Following a problem with atom naming in ProFit, some changes have been made with the way atoms are specified.

Atom naming in the PDB

PDB files have a 4-character naming of atoms in columns 13-16 of the PDB records. The first two characters are the element chemical symbol - right justified. The next column is a remoteness indicator (an alphabetic representation of the Greek letter - A=alpha, B=beta, etc.). The final column is a numeric branch designator. In the case of hydrogens where two branch indicators are often needed, the first one appears in column 4 in the normal way and the second one appears in the column 1 (e.g. "1HH1").

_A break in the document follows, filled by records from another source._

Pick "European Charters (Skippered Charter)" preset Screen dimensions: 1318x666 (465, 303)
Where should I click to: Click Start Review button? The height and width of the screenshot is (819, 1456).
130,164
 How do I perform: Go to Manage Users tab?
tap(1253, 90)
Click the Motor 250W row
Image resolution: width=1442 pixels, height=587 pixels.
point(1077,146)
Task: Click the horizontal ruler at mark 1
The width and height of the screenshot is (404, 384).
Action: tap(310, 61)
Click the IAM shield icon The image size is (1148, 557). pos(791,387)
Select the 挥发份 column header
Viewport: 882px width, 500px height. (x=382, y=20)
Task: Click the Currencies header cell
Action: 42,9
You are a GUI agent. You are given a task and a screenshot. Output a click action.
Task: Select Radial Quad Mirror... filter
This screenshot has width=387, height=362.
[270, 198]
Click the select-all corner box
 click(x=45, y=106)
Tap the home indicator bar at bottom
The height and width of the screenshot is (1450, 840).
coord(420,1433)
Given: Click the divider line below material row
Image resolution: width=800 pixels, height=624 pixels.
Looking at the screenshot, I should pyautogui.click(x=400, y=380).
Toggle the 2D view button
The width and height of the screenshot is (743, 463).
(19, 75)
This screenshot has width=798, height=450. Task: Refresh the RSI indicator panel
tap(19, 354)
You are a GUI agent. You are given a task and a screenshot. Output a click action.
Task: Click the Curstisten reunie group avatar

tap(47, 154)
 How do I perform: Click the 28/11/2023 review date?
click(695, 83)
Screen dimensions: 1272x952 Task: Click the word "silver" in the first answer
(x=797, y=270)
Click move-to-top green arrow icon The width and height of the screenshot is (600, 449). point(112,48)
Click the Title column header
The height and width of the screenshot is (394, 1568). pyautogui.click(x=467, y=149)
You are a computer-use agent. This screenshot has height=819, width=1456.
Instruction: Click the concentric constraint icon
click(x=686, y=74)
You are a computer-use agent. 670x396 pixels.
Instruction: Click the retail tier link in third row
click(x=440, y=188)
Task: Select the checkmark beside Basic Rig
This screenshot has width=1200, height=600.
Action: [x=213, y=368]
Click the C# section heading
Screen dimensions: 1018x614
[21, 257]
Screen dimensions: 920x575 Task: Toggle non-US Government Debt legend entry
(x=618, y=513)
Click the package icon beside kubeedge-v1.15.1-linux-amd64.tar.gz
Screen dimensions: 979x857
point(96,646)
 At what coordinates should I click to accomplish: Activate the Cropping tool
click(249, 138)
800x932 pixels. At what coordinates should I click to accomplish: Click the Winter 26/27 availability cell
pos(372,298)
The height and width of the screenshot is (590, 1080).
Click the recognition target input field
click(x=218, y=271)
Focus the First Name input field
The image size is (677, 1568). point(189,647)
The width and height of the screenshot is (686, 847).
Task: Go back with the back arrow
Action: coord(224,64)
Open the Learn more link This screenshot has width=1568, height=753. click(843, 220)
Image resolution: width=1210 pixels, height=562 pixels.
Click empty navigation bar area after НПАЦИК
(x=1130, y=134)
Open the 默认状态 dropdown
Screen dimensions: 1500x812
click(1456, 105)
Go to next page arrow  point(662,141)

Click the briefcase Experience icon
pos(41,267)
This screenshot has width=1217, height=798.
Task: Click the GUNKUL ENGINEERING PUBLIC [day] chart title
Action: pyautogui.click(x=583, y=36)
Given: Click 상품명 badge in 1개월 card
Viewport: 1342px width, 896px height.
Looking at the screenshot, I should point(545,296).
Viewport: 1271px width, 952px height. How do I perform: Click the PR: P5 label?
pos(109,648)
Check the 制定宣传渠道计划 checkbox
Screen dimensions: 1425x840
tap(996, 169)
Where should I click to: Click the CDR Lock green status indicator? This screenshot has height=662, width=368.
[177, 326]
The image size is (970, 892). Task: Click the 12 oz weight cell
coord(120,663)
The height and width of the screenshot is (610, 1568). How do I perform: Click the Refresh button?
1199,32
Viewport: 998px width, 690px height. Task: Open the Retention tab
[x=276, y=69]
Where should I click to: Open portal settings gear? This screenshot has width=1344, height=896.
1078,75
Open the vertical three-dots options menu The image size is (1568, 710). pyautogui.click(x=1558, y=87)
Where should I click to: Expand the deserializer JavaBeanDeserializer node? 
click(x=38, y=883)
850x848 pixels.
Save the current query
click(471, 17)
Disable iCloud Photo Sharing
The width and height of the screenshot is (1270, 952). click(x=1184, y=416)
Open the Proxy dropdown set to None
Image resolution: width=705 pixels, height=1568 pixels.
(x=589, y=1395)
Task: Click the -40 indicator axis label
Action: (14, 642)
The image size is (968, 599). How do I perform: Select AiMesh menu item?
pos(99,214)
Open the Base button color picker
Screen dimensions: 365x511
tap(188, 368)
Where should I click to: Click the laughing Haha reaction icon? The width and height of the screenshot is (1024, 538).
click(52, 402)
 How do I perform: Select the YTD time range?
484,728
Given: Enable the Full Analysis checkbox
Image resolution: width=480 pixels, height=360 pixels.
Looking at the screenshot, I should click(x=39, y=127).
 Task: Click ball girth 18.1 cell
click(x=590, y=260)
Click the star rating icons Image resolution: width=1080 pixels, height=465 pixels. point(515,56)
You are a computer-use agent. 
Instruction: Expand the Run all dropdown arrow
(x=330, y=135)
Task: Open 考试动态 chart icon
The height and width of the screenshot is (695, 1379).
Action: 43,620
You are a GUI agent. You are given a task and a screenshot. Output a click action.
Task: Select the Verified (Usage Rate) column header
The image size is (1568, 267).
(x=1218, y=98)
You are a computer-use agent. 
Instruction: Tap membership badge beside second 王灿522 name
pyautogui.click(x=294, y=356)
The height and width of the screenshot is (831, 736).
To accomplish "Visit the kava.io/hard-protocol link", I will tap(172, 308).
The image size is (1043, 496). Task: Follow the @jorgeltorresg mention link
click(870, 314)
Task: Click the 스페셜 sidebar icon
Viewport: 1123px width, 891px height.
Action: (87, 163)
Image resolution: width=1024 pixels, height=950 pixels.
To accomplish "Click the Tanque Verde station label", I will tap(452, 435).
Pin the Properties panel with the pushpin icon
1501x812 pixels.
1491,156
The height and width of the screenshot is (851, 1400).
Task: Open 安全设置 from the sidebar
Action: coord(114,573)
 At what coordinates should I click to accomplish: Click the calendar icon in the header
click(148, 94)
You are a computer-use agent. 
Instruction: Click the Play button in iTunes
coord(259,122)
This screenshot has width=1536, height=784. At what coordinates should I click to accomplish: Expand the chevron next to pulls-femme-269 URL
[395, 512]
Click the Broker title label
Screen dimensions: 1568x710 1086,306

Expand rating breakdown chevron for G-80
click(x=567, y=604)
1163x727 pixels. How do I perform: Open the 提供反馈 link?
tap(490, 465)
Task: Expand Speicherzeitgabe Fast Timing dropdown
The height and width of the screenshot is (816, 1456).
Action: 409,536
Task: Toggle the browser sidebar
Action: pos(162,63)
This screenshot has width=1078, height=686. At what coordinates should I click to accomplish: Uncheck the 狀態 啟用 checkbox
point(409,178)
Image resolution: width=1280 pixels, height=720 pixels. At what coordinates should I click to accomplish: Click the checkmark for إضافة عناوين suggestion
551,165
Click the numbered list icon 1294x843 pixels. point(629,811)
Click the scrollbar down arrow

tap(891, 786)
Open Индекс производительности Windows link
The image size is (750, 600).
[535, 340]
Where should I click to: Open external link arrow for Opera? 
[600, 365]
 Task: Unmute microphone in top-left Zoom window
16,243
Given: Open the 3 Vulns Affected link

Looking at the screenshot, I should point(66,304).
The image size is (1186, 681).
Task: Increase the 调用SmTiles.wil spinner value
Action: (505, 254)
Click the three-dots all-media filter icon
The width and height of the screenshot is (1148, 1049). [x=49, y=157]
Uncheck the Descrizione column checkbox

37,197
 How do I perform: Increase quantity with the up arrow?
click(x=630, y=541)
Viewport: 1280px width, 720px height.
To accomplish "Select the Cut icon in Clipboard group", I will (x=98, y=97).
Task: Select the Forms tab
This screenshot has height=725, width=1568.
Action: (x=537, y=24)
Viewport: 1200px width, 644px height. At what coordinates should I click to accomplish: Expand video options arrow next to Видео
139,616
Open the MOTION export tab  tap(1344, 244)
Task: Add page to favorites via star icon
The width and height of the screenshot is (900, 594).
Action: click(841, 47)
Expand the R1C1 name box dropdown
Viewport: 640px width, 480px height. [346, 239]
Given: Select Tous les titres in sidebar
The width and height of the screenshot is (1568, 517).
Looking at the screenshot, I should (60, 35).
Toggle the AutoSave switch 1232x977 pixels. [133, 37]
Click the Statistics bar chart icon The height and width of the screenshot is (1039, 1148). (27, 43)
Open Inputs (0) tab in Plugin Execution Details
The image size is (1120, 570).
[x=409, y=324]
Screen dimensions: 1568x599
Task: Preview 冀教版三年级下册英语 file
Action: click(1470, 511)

Thus, for standard ATOM records, a C-alpha is represented as " CA ", while the HETATM, calcium, is represented as "CA "

What ProFit used to do...

For historic reasons (largely the fact that I used GROMOS a lot in the past), my PDB reader/writer massaged the atom names always to occupy columns 14-17. Column 17 is normally empty in standard PDB files. Thus "1HH1 " became " HH11". Similarly a calcium "CA " became " CA " and is differentiated from a C-alpha by the fact that it is a HETATM instead of an ATOM.

Unfortunately when making an atom selection using the ATOM command in ProFit, there was no way to distinguish between a C-alpha and a Calcium!

Thus 'ATOMS CA' would match both C-alpha and Calcium while 'ATOMS C*' would match all atom types beginning with a C, i.e. it would include Carbon, Calcium and Cobolt.

What ProFit does now...

The code has now been changed such that atom names are no longer massaged when written out by ProFit - what is read in will also be written out.

You can now differentiate between C-alpha and Calcium as follows. The ATOMS command matches against the atom name from the second column of the name, so the command: ATOMS CA refers to C-alpha, i.e. the atom name ' CA '. Similary, C* refer only to carbons.

In order to specify an atom name beginning in the first column one now prefixes the atom type with a < symbol. Thus '<CA' would be used to refer to a Calcium and '<C*' would include Calcium and Cobolt, but not to a C-alpha.